==== RECORDS FOR THIS EXERCISE ====

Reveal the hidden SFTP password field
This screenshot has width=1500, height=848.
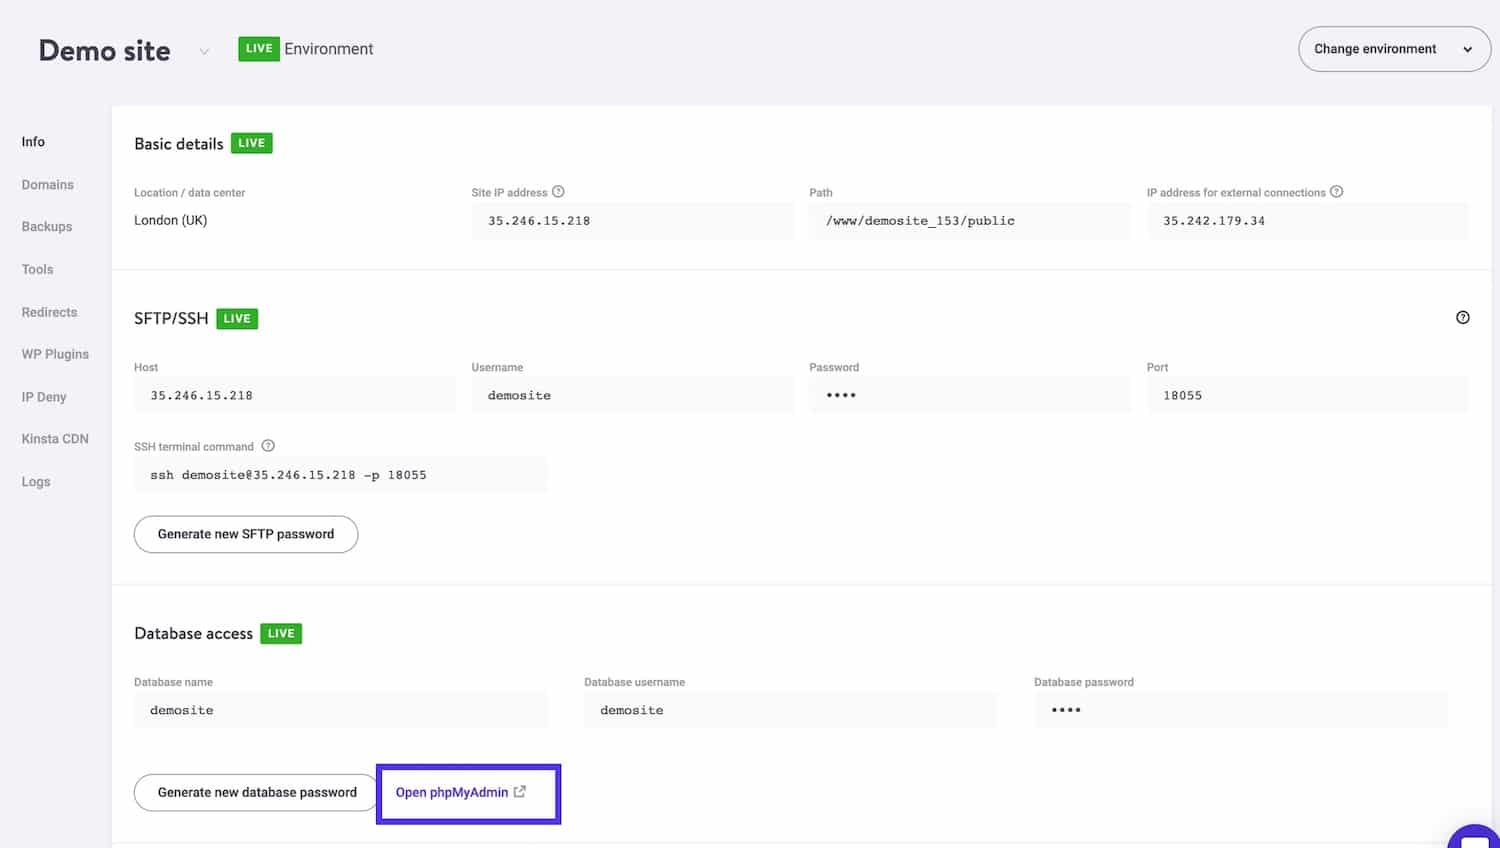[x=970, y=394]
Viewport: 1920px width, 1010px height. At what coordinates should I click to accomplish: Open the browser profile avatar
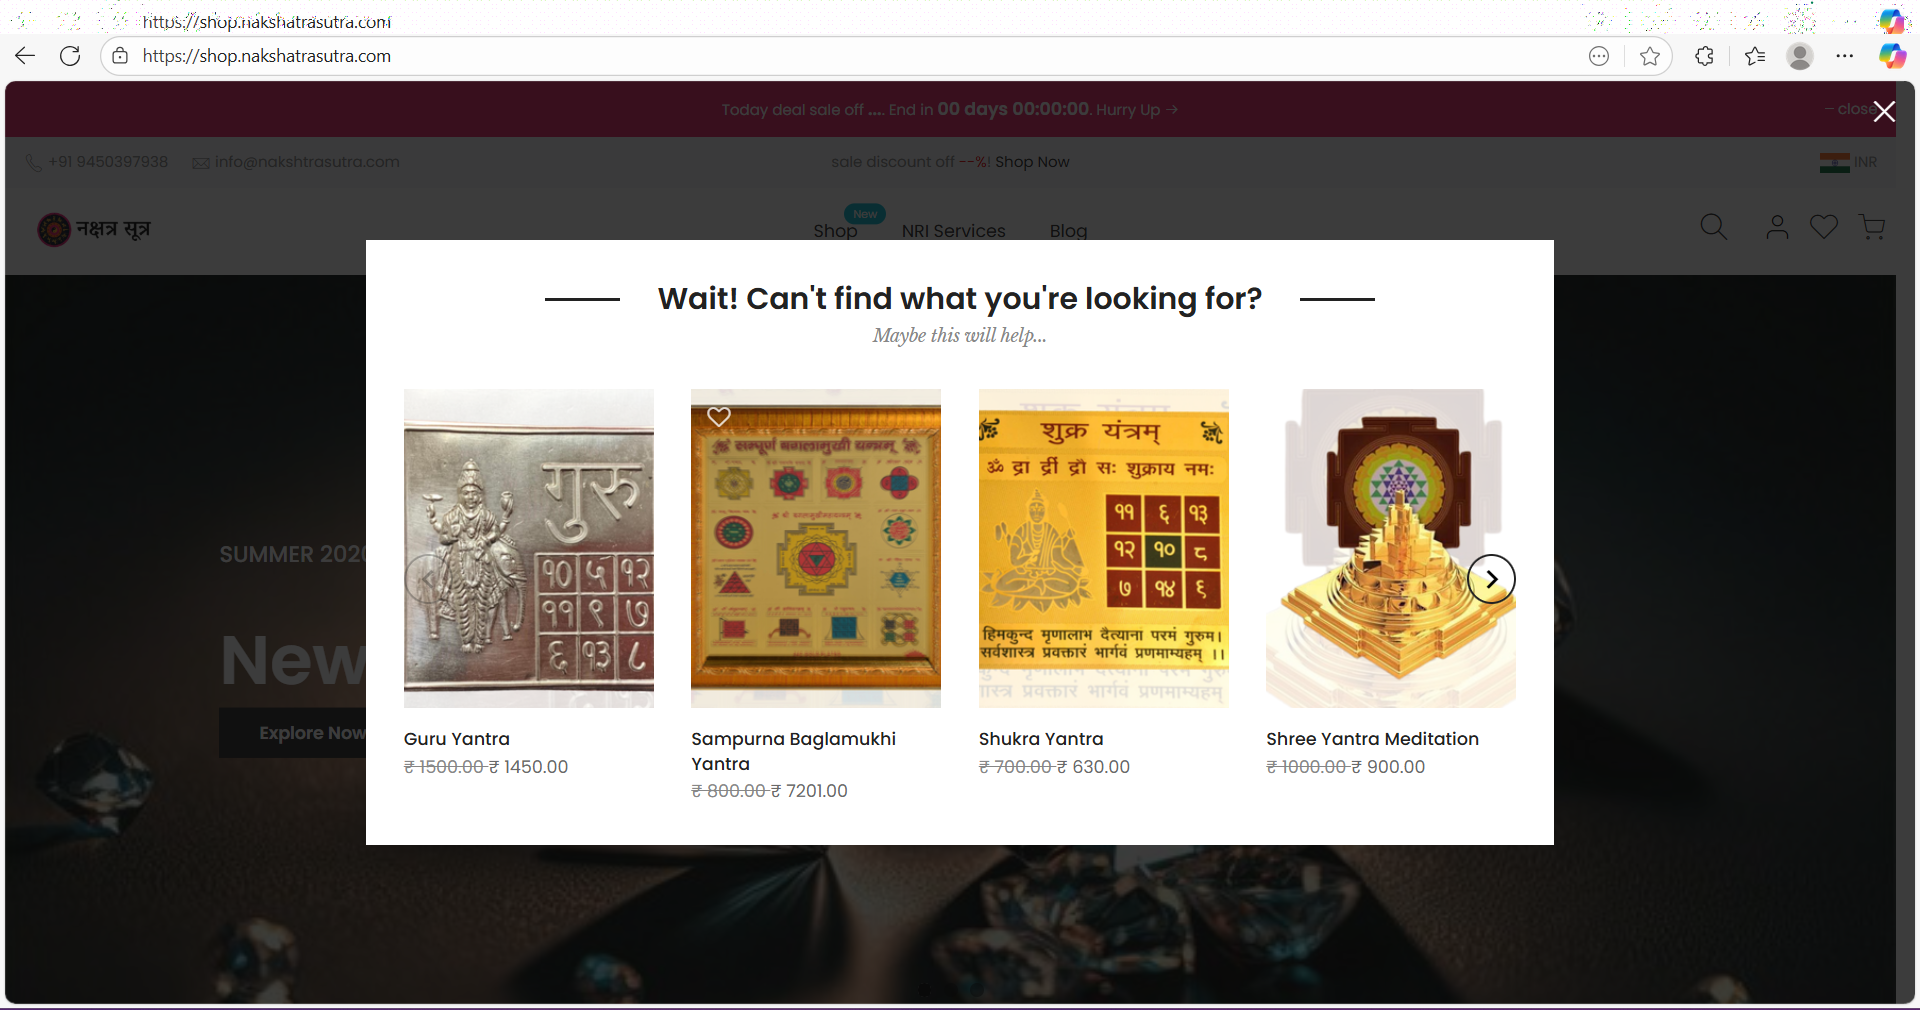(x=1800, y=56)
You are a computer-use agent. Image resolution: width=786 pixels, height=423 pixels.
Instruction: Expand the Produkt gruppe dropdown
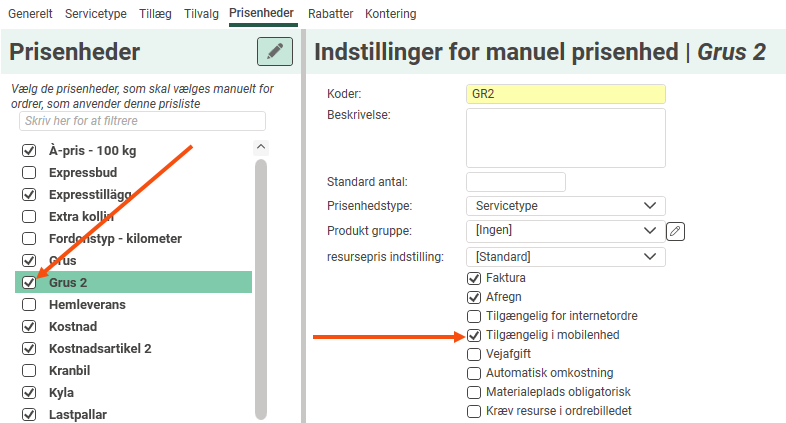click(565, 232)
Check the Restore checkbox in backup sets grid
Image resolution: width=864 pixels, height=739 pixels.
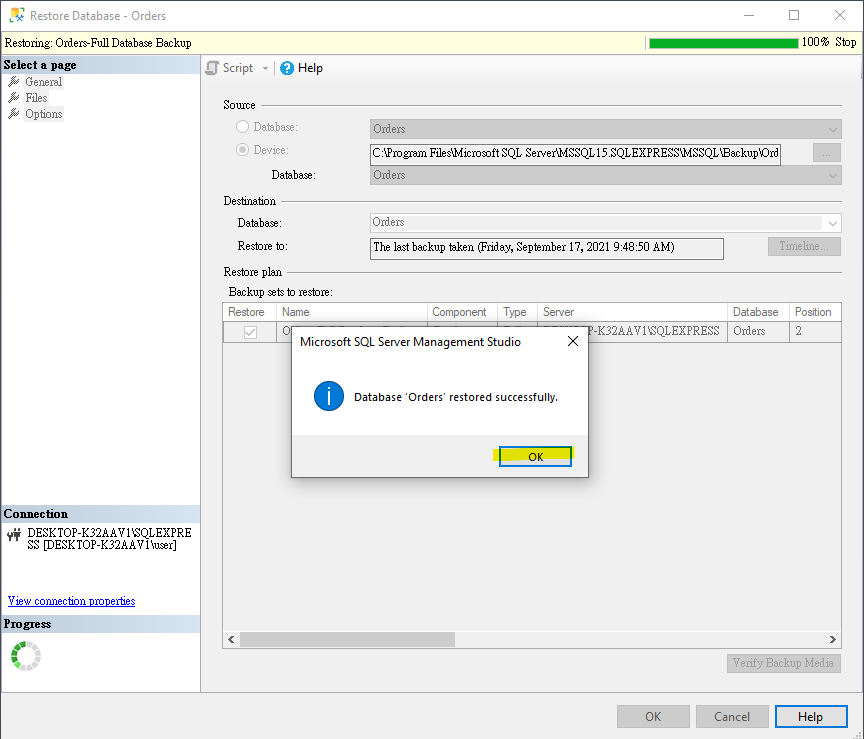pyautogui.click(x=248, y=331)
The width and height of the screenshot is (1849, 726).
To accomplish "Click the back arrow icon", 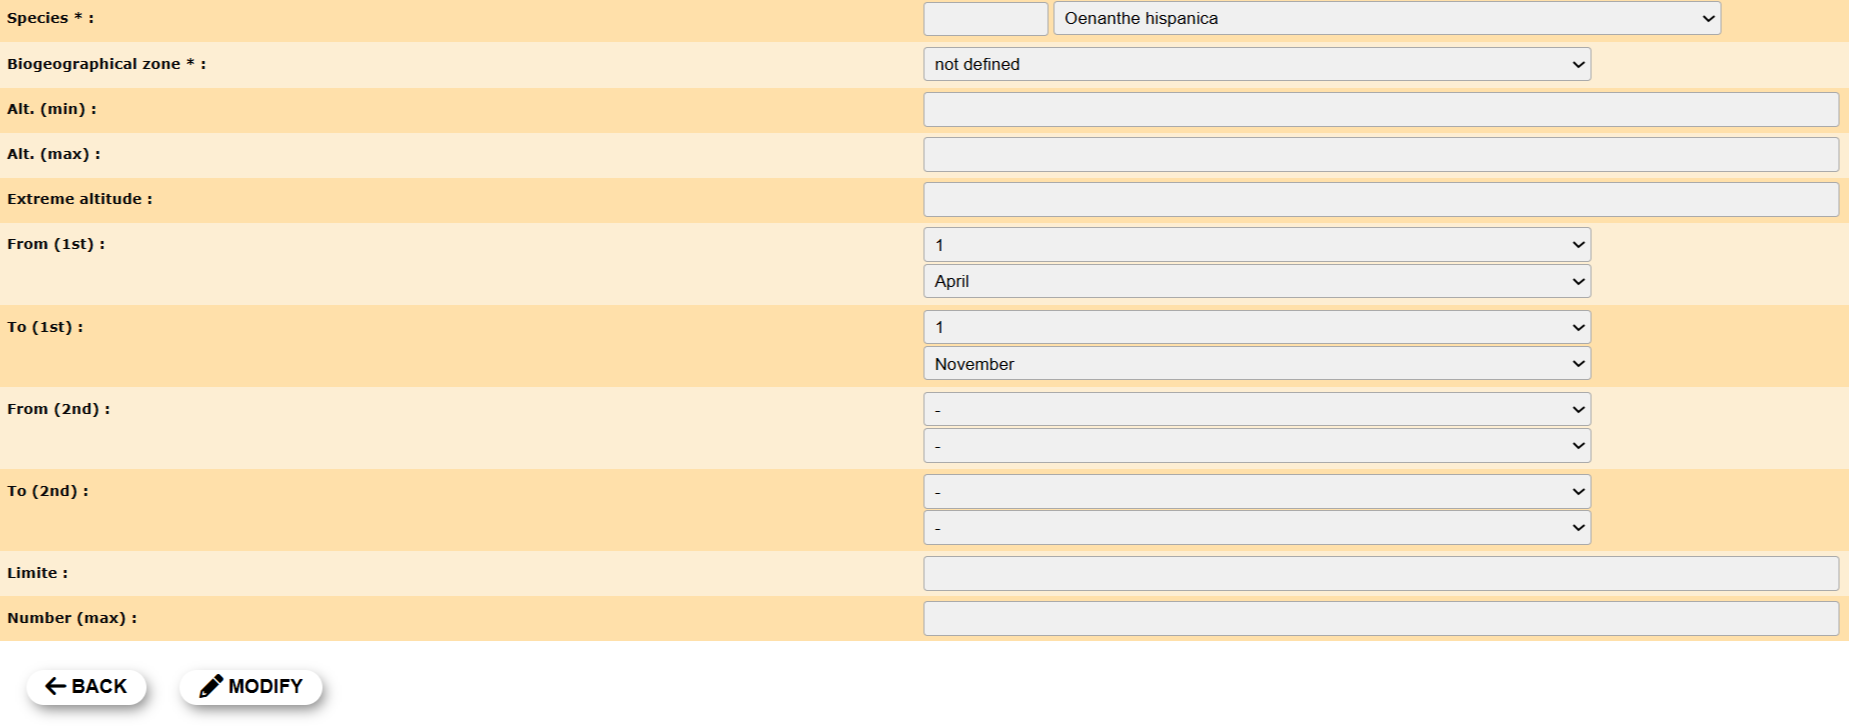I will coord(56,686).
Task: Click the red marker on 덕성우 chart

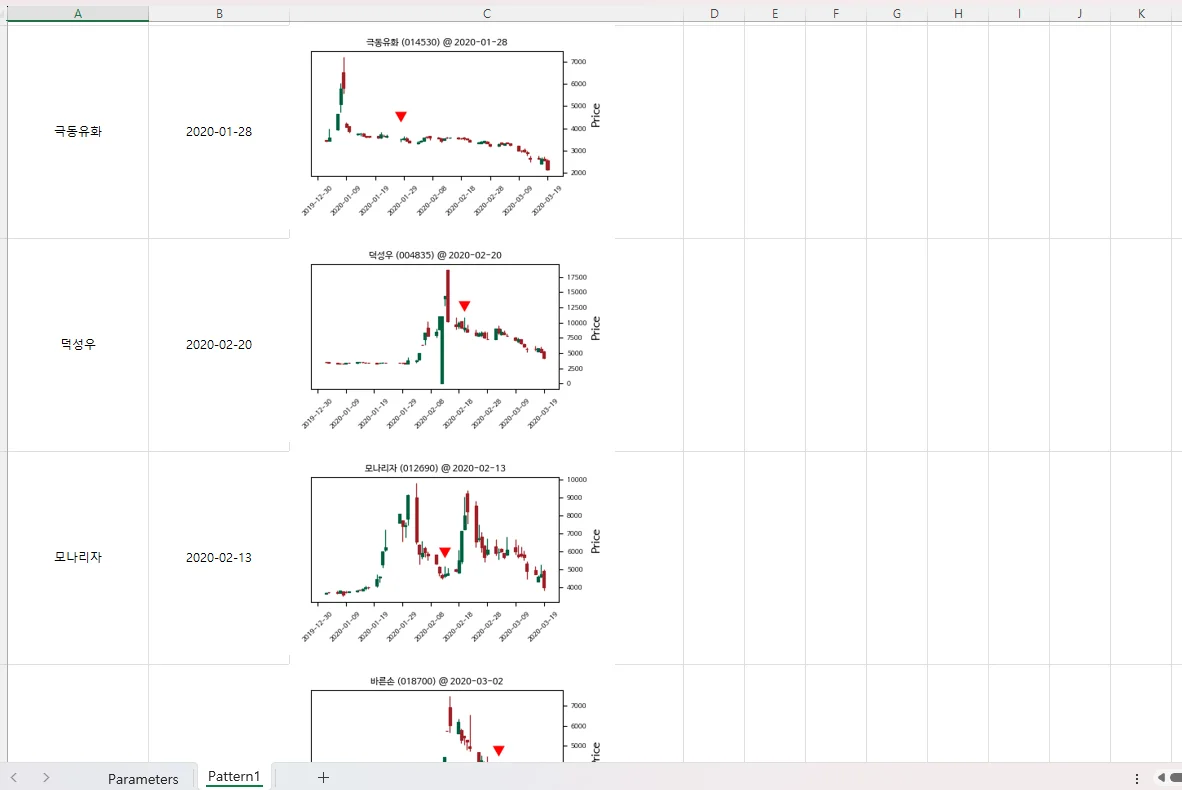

====

THE PROBLEM:
Rewrite the listing from its start down through the line containing "(x=1800, y=56)", swapping "screenshot" for "capture" and leaving all other text unchanged. Omit the pictures from your output.

THE COMPLETED TASK:
Reveal the hidden SFTP password field
This capture has width=1500, height=848.
[x=970, y=394]
Viewport: 1920px width, 1010px height. At what coordinates should I click to accomplish: Open the browser profile avatar
(x=1800, y=56)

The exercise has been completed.